最近はまりだした森見登美彦です。また新しいのを読みました。
名作を著者が装い新たに書きなおした短編集です。主人公はおなじみの、ぐうたら大学生たち。どんなものができるのかと思いきや、いやあ、やはりうまいです。
これだけのできのものであれば、今は亡き文豪たちも満足してくれるのではないでしょうか。
新釈した五篇は以下の通り
山月記(中島敦)
藪の中(芥川龍之介)
走れメロス(太宰治)
桜の森の満開の下(坂口安吾)
百物語(森鴎外)
錚々たる名作たちですが、著者は果敢にも新釈に挑戦、成功を収めています。
さらにすごいところは、これら五篇の世界がつながっているのです。
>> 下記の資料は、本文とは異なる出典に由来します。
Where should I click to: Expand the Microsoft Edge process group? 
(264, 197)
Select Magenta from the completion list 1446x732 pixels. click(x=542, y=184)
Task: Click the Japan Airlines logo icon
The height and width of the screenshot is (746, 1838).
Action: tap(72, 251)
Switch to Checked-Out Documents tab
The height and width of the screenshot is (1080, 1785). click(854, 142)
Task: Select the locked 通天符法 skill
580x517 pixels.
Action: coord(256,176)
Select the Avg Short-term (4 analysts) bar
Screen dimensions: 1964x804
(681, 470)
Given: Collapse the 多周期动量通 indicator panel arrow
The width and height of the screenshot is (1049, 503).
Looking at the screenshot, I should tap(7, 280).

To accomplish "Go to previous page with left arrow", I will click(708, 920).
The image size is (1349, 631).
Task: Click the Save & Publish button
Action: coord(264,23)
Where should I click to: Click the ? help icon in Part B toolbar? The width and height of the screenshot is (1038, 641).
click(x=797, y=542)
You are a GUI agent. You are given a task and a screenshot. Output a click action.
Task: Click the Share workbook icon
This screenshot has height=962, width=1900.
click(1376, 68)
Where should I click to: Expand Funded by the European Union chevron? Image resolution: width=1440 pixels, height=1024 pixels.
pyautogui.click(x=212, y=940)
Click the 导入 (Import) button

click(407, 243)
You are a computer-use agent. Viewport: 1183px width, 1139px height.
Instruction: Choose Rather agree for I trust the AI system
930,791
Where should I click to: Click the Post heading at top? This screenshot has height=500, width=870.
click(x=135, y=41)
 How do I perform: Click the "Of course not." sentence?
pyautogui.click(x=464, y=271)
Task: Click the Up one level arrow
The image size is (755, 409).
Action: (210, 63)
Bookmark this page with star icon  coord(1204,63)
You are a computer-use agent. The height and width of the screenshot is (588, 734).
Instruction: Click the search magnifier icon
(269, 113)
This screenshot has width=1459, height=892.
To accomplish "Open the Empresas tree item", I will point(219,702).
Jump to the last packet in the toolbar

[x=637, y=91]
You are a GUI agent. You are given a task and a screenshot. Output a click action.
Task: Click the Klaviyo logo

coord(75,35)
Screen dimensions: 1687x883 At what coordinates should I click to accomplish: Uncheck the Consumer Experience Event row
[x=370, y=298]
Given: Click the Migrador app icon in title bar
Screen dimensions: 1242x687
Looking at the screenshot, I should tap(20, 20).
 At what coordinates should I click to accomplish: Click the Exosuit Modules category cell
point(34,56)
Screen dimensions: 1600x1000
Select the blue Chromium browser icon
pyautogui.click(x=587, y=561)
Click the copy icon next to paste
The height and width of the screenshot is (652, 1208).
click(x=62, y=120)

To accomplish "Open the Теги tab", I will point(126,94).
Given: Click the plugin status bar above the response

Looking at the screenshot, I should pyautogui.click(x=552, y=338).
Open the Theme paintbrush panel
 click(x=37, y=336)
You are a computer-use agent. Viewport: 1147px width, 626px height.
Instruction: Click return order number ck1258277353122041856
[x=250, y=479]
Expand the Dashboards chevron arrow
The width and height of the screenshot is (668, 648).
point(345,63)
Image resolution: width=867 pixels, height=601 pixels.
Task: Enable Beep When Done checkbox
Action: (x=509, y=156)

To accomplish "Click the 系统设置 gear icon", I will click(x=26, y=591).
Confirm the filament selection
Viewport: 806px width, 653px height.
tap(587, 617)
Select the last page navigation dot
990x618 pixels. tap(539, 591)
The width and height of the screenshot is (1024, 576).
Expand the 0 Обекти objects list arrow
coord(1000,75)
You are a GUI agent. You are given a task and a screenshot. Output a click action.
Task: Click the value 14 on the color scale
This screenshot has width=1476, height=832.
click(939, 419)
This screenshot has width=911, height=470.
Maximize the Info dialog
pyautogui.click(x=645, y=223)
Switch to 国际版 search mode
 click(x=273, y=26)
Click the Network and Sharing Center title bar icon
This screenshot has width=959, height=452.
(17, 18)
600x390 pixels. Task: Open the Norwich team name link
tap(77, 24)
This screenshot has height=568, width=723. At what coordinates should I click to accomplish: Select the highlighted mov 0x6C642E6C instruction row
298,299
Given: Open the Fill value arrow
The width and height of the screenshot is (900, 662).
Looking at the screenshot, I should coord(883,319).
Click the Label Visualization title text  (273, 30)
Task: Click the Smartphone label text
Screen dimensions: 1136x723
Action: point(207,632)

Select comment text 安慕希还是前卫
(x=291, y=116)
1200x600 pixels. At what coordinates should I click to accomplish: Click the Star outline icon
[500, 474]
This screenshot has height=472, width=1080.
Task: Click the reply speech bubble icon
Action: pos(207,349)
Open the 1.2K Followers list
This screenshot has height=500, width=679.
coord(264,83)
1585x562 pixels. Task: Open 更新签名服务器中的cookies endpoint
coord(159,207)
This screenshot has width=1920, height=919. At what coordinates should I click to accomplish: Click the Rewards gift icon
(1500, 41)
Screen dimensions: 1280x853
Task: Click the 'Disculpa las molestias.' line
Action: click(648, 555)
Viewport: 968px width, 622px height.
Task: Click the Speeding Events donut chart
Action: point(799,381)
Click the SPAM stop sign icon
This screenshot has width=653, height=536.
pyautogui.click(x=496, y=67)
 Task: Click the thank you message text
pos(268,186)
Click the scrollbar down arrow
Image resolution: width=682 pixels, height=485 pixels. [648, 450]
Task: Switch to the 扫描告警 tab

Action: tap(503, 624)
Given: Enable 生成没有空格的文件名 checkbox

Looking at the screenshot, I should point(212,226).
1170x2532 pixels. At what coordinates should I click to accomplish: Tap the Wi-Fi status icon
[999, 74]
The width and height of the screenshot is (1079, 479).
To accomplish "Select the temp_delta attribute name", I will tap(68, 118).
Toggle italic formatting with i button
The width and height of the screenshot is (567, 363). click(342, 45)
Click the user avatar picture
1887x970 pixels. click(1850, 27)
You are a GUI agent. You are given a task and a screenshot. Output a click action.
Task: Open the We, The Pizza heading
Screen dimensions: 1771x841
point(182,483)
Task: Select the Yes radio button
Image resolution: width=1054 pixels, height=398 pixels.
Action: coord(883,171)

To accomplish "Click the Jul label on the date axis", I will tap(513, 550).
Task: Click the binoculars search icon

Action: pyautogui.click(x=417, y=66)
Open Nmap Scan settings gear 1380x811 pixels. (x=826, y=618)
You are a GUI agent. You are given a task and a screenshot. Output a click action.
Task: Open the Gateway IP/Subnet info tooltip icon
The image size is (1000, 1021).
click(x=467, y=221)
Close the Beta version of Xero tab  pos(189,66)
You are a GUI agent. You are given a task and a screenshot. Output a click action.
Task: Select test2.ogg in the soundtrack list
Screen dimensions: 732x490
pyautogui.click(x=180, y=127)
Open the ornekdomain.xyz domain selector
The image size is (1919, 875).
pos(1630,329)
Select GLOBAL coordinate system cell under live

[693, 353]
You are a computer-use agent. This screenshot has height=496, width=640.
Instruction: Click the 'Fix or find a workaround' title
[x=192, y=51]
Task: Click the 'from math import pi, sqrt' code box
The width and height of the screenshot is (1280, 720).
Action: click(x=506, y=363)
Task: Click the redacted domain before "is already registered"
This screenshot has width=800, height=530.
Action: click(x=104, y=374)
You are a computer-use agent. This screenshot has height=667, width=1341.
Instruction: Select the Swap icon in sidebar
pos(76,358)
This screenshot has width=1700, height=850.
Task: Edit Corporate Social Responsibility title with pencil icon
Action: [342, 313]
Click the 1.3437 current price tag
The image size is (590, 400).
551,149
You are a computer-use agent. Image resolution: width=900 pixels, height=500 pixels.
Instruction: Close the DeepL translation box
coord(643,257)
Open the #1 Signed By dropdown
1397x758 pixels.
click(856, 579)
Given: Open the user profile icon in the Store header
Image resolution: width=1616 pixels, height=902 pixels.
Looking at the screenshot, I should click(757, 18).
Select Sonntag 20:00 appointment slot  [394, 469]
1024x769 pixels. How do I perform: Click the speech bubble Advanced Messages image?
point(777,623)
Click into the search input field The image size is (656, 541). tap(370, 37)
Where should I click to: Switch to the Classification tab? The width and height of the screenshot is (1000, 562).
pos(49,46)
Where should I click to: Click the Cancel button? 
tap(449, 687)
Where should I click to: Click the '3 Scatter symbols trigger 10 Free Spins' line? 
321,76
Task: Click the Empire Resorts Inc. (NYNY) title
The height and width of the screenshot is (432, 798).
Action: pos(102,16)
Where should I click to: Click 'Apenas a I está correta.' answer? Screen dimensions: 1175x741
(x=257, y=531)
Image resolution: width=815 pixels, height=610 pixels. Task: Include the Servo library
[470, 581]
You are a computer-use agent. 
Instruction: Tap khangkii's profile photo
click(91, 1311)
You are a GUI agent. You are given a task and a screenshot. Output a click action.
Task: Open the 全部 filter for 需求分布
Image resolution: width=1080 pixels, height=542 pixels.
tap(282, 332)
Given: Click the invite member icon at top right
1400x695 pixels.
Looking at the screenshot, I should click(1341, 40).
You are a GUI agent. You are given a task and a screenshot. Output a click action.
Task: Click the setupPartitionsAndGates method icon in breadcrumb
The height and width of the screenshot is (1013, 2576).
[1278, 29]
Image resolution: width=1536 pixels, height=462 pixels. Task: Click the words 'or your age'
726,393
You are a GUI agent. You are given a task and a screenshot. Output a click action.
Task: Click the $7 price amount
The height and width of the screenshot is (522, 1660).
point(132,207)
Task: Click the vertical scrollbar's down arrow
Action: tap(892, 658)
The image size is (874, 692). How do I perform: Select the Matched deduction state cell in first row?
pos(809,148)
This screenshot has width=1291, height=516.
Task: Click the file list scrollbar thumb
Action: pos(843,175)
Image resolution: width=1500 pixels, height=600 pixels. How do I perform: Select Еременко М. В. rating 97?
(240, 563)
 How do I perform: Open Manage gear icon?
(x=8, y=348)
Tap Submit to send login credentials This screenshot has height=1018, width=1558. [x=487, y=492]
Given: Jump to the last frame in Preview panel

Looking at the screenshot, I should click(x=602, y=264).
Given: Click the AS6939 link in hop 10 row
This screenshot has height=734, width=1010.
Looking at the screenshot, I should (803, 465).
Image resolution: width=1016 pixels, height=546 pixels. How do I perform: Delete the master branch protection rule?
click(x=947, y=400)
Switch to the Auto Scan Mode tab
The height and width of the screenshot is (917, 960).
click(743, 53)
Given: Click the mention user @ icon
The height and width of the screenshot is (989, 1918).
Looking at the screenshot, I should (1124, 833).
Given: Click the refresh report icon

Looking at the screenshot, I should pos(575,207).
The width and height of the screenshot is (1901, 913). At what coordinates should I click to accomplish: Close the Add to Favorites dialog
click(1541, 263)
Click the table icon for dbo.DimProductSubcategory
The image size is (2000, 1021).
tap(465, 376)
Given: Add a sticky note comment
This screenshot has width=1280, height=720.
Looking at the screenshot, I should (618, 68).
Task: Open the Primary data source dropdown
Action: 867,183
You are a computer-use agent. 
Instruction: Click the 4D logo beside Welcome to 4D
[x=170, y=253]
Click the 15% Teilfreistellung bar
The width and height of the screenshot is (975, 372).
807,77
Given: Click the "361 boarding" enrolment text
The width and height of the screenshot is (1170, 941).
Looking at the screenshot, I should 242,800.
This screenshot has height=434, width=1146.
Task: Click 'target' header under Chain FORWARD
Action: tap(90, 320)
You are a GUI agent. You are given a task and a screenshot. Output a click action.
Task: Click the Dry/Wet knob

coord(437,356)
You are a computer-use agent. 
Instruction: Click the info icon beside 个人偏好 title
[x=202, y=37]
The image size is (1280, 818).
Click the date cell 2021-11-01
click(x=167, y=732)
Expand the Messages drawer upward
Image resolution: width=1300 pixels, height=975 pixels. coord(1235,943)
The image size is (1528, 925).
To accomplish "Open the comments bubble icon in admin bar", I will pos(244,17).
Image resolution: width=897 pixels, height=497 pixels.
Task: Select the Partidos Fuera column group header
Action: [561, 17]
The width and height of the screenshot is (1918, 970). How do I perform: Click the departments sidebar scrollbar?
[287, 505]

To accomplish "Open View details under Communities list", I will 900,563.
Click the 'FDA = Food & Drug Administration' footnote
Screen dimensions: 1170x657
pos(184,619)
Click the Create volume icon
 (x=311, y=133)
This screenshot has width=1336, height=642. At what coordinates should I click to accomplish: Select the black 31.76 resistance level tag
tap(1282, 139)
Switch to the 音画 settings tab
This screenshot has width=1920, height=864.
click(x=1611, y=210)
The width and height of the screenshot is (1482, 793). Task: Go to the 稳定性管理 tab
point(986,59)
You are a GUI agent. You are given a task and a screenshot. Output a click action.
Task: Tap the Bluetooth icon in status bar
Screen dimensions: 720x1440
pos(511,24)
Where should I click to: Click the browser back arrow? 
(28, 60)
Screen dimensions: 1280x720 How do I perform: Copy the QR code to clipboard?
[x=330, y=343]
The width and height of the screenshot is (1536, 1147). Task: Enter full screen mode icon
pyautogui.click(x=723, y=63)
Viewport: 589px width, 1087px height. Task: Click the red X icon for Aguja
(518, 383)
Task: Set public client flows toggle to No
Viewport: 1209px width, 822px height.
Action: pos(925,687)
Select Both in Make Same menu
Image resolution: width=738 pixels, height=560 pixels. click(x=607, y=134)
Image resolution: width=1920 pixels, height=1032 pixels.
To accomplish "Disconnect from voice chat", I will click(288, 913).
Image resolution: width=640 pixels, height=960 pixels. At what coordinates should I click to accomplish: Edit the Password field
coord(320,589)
ある話で主役を張った人物は、別の話では脇役として、しかも味のある脇役として再登場しています。
著者の世界に持ち込んでいるとはいえ、雰囲気、テーマ、文体は原作のまま。原作→本作のパターンのほかに、本作→原作のパターンでも十分に楽しめるのではないかと思います。
ちなみに、著者の書く、阿呆大学生を思う存分読みたいというなら、走れメロスでしょう。メロスとセリヌンティウスが抱擁する前の、「私を殴れ云々」のシーンの書きかえは、抱腹ものです。
下手なパロディが横行する中、ここまで原作を壊さずに自分の世界を書き切る著者の力量はさすがです。
「太陽の塔」と「夜は短し歩けよ乙女」、正座して読みなおします。